Margaret, Mennonite Woman: “You just have to wear these kinds of dresses. It’s against our religion if you wear different clothes.”

The rules are very strict. Breaking them can have severe consequences.

Mennonite Man: “If people don’t obey the Church, we must shun them.”

And yet the temptations are many. A few months ago, Franz brought home a forbidden object: a smartphone.

Franz, Progressive Mennonite Man: “I know the reality. Now I do not feel guilty. I see there are so many good things in it!”

Behind the serene facade, some members are rebelling. They’re challenging the community’s most fundamental doctrines.

Wilhelm is one of the shunned.

Wilhelm, Liberal Mennonite Man: “In their mind, a cell phone is made by Satan. Can Satan do anything? Nothing!”
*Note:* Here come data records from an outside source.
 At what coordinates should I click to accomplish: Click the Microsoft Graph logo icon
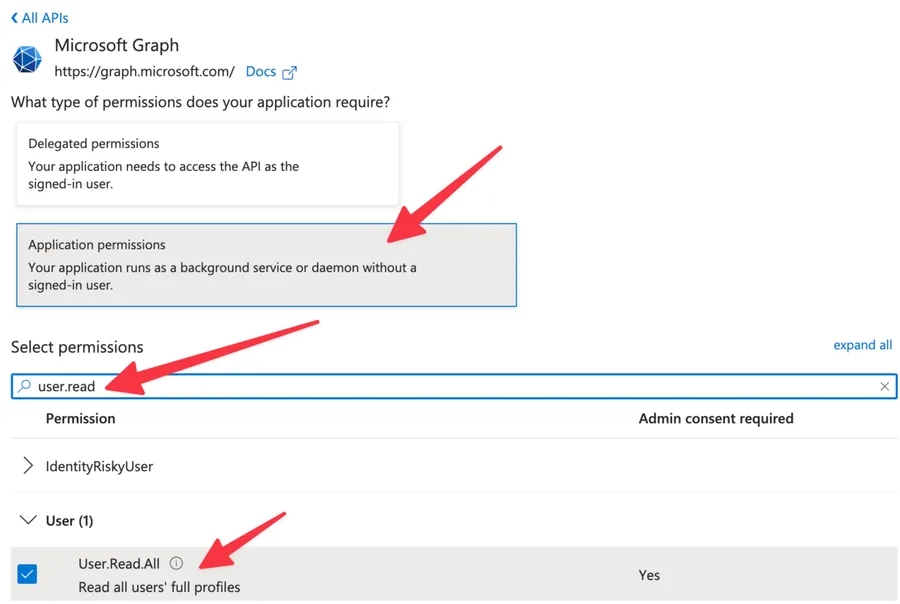[x=27, y=59]
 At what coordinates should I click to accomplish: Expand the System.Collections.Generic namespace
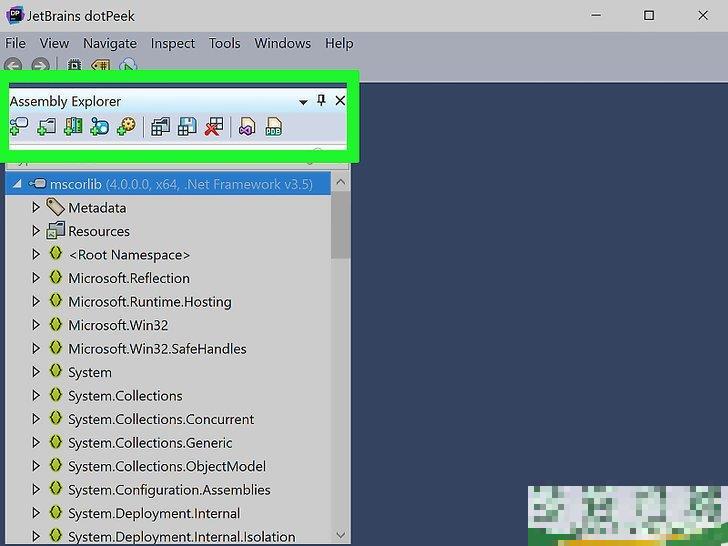[36, 443]
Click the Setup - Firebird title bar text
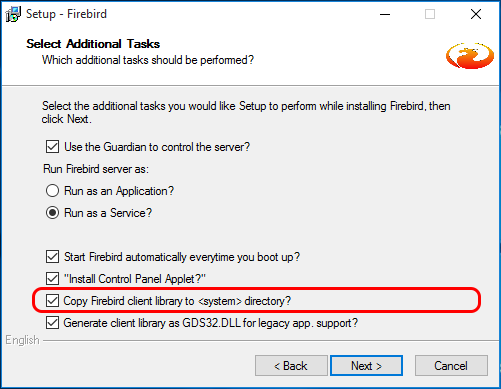The height and width of the screenshot is (389, 501). pyautogui.click(x=66, y=14)
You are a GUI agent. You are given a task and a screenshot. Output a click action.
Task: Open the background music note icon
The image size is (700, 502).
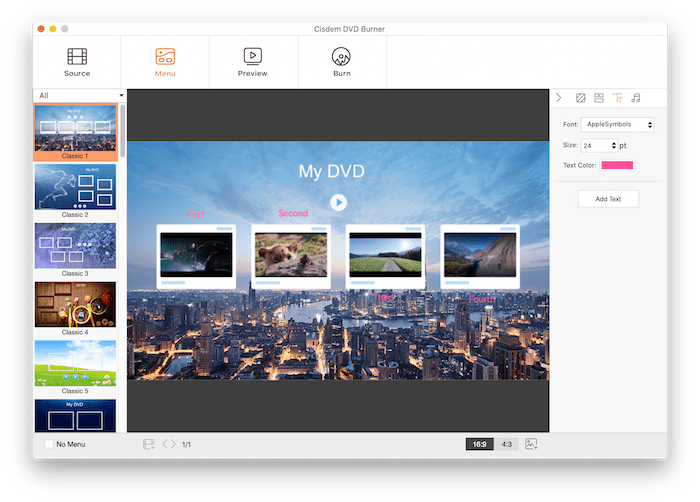coord(636,98)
Abram, on the other hand, is averse to change. That’s why he and several other families plan to set up a new colony in an even more remote part of the world — the heart of the Amazon.

Abram, Conservative Mennonite Man: “You have to start anew! That’s starting from zero to grow.”

So, who are the Mennonites? And why do they flee modern civilization? Is it even possible to escape the contemporary world in this day and age?

We take a closer look at one of the 21st century’s most cloistered communities.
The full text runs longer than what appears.